ビジネスピード狂
ビジネスとは「速さ」。誰よりも速く会議して、誰よりも速く商品を開発して、誰よりも速く売って、誰よりも速く商品の問題に気付いて、誰よりも速く商品の問題を解決するための会議をして、誰よりも速く商品の問題を解決した新商品を開発して、誰よりも早く商品の問題を解決した新商品を売って、誰よりも早く問題を解決した新商品の新しい問題に気付いて(以下略)。誰よりも速く。何よりも速く。とんでもなく速くで、速くないやつはビジネスマンじゃない。世の中の隅々に、こういう狂気のビジネスマインドが浸出してきていて、誰も彼もが「速くなければ死んでしまう!?」とビジネス病に侵されている。1年やってみて何も結果がでない。すぐに飛ばされる。最近は1年どころか半年3か月1か月。いやさ現場や現物を一目みて即、素晴らしいアイデアを思いつき、即、実行して、あっというまに見違えるような業績を上げなければ、こいつはもう使い物にならない的なレッテル貼り。とにかく速く!とにかくスピード!を追い求める結果、いろんなところで、いろいろと大事なことが零れ落ちていく。このままいくとどう考えても「破滅」の二文字でしかないんですが、スピード狂レースに必死な人たちには、まったくそういうことが見えていない。先の見えない時代。なのに信じられないようなスピードで、さらに加速していこうとしている。ゆっくり進めば壁や崖があっても確認しながら進めるので大丈夫ですが、なんでまたそんなスピードで突進しようとするのか・・・。

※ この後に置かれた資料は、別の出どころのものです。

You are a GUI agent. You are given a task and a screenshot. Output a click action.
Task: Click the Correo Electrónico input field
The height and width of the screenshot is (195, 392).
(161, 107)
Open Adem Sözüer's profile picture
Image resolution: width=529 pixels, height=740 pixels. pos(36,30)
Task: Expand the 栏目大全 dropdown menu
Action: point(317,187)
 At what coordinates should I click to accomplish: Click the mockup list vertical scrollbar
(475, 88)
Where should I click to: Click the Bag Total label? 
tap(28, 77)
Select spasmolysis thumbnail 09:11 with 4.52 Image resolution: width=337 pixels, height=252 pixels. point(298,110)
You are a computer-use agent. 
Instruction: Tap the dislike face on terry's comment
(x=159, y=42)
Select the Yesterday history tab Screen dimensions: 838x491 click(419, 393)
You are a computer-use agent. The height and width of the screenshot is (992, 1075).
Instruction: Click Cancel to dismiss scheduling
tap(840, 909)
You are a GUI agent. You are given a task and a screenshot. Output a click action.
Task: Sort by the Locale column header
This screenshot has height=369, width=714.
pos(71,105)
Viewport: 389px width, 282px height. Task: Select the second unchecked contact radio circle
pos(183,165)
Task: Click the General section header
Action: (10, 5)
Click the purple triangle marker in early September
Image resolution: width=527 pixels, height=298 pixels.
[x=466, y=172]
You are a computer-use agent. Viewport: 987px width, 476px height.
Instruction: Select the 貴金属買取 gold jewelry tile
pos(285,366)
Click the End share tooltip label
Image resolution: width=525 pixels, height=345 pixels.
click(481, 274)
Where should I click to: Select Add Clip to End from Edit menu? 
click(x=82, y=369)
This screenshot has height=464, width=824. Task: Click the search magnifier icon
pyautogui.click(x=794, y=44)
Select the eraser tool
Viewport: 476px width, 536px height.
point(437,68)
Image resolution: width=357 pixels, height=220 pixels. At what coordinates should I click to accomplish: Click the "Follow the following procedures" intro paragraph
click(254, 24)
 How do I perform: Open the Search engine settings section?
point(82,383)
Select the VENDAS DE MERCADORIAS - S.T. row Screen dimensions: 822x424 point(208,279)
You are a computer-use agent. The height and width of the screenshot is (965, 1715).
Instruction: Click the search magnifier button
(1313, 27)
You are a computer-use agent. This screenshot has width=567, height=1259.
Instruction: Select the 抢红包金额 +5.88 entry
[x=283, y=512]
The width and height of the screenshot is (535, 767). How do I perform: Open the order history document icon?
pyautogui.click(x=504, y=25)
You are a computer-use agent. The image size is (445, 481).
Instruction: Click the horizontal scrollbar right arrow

要するに社会全体に「スピードを緩める」というシカケがいるわけです。このままいくと、どう考えても恐ろしい結末が待っている。では、どうすればいまの世の中の、このビジネス狂、スピード狂の構造を緩めることができるのか?答えは「わかりません」。そんな簡単にわかったら誰も苦労しませんわww しかし、じつは「わかりません」でいいんですな。つまり「わかりません。だから一緒に考えましょう」。じつはそうすることで自然と「スピードを緩める」ことに繋がっていきますから。素直に「わかりません」ということの重要性や必要性や可能性。そもそも性急に「答え」を欲しがること自体が「ビジネスピード狂」(ビジネス狂+スピード狂を勝手に合体して造語w)に陥っている証明なわけです。
「わかりません」「簡単に答えはでませんね」「そうですね。困りましたね」「ちょっと一緒に考えてみましょうか」と言い合う。それでいいんです。そうやってお茶でも飲んで考えましょう。「思考」というのは人間の素晴らしい知恵です。「活動」の前に「思考」が必要です。当たり前のことなんですが。